Not all biopic subjects disagree with the way filmmakers interpret their story. Stephen Morris of the band Joy Division gave enormous support to Control, the Anton Corbijn film that depicted the life and death of Ian Curtis, the band’s tortured singer. "None of it is true really,” Morris said. “It's sort of true, but you have to take liberties when you're making a film because the truth is too boring.” Indeed, the late David Frost, subject of the Oscar-winning Frost/Nixon, wholeheartedly agreed with the inclusion of a completely fictitious event in the film. Speaking about the made-up scene of Nixon making a drunken midnight call, he told The Daily Beast, “that was one of the bits of fiction. There’s 10 or 12 per cent fiction in the piece and that’s one of them. That, I think is [an] absolutely brilliant character study of Richard Nixon.”

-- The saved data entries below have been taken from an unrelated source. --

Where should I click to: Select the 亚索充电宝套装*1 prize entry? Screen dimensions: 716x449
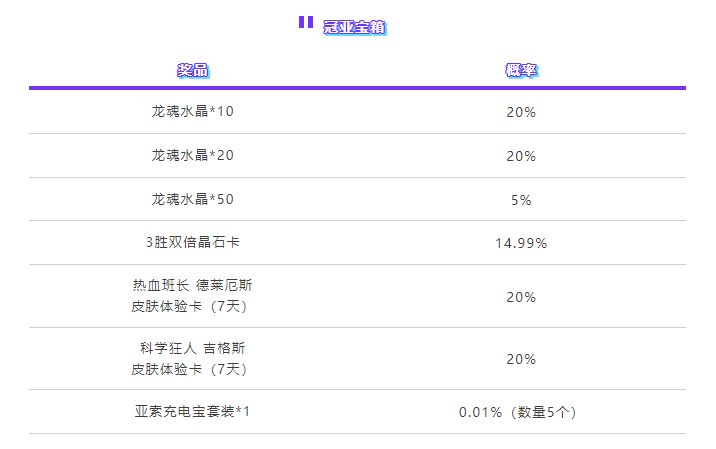click(x=192, y=412)
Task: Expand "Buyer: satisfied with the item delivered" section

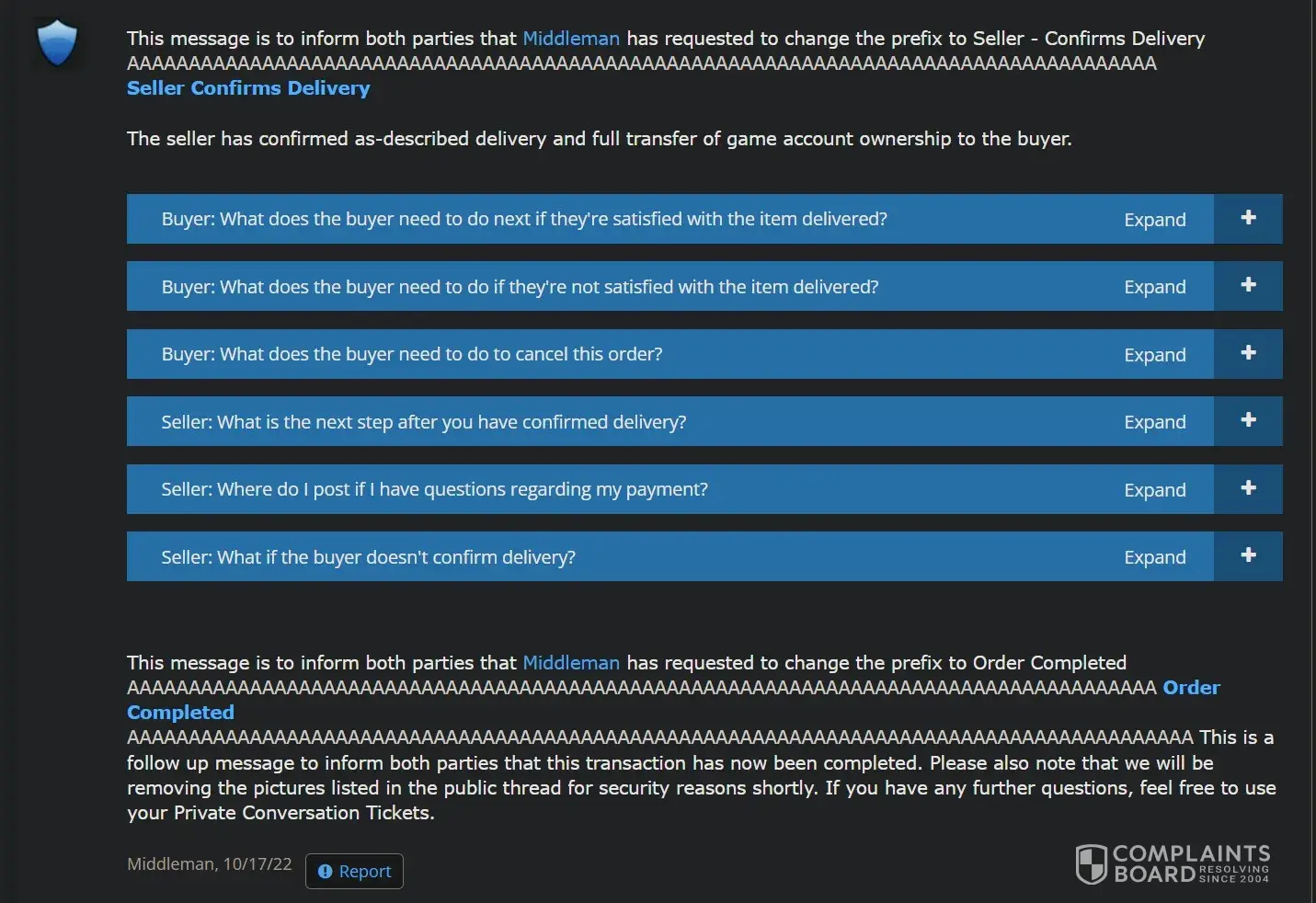Action: [x=1154, y=220]
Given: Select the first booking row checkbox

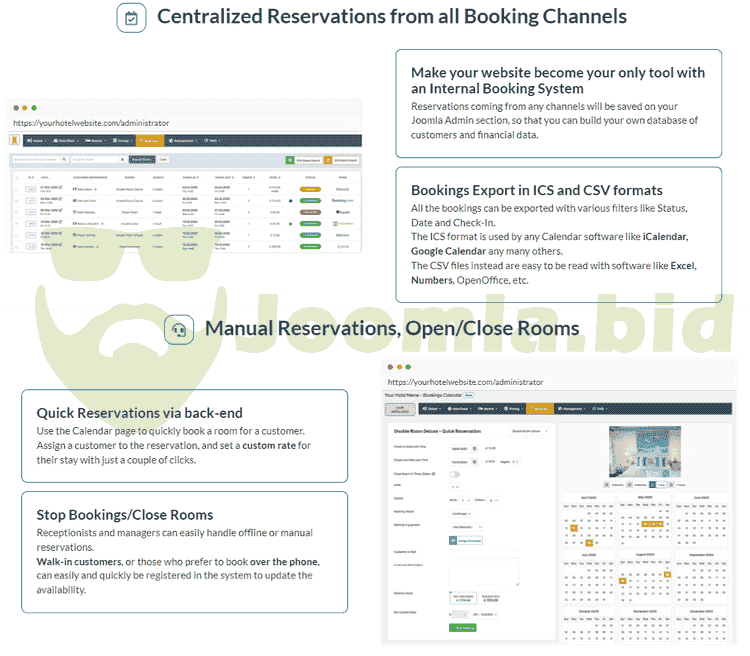Looking at the screenshot, I should click(x=17, y=188).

In his hyperbolic letter to Benedict Cumberbatch, Julian Assange described movies as “the most powerful and insidious shapers of public perception because they fly under the radar of conscious exclusion.” He has a point. Historians credit the massive success of The Birth of a Nation in 1915, with its distorted, racist view of history, as helping to revive the Ku Klux Klan in the US. Amadeus depicts Antonio Salieri as murderous in his jealousy of Mozart, when there’s little evidence at all indicating a rivalry between the two composers. In the pre-Internet era, with information less readily available to debunk filmic representations, this skewing of history might have been a bigger concern. But in the last decade, audiences have become far more attuned to looking past the face value of all types of media – ironically because they have been influenced by crusaders for transparency such as Julian Assange.
Maybe, from an audience’s perspective, it doesn’t really matter either way. As Chris Cooke, co-director of the UK’s Mayhem Film Festival, says when asked if he had ever been swayed by a biopic: “Probably not. It would be hard to imagine deciding to go to the cinema to see a film about someone I hated, or had researched and already formed an opinion of in the first place.”
Julian Assange’s main opposition to The Fifth Estate seems to stem from the fact that his legal problems are still ongoing and may affect the public's perception of him. From his perspective, perhaps, the film is simply a case of ‘too much too soon’. Peter Morgan, writer of Frost/Nixon and the more recent Rush, has stated that there is a certain benefit to letting the dust settle on a story. “If you have distance from the events, then your story can work as an analogy or parable, rather than its literal narrative,” he told FilmSchoolRejects.com. “I won’t touch anything within ten years.” After viewing The Fifth Estate, David Leigh, one of the writers on whose account it was based, agreed and stated that one of the movie’s problems was that “It falls into that little gap between ‘Oh we know all that, we remember it!’ and ‘This is history, therefore interesting.’”
For those viewers wanting a thorough, even-handed account of the WikiLeaks phenomenon, perhaps Alex Gibney’s superlative documentary We Steal Secrets would be the best option. For those wanting more of a sexed-up, electro-soundtracked thrill ride, The Fifth Estate will provide that. But Julian Assange should take solace in knowing that, regardless, he was deemed culturally relevant enough to warrant a biopic in the first place.
The Fifth Estate is a thriller that’s built to entertain. Separating fact from fiction will ultimately fall to the audience (Benedict Cumberbatch speaking to the camera in character at the end of the film says as much); and that won’t be an easy task. But as the film’s director Bill Condon has said, “That’s the point of the film: complexity.”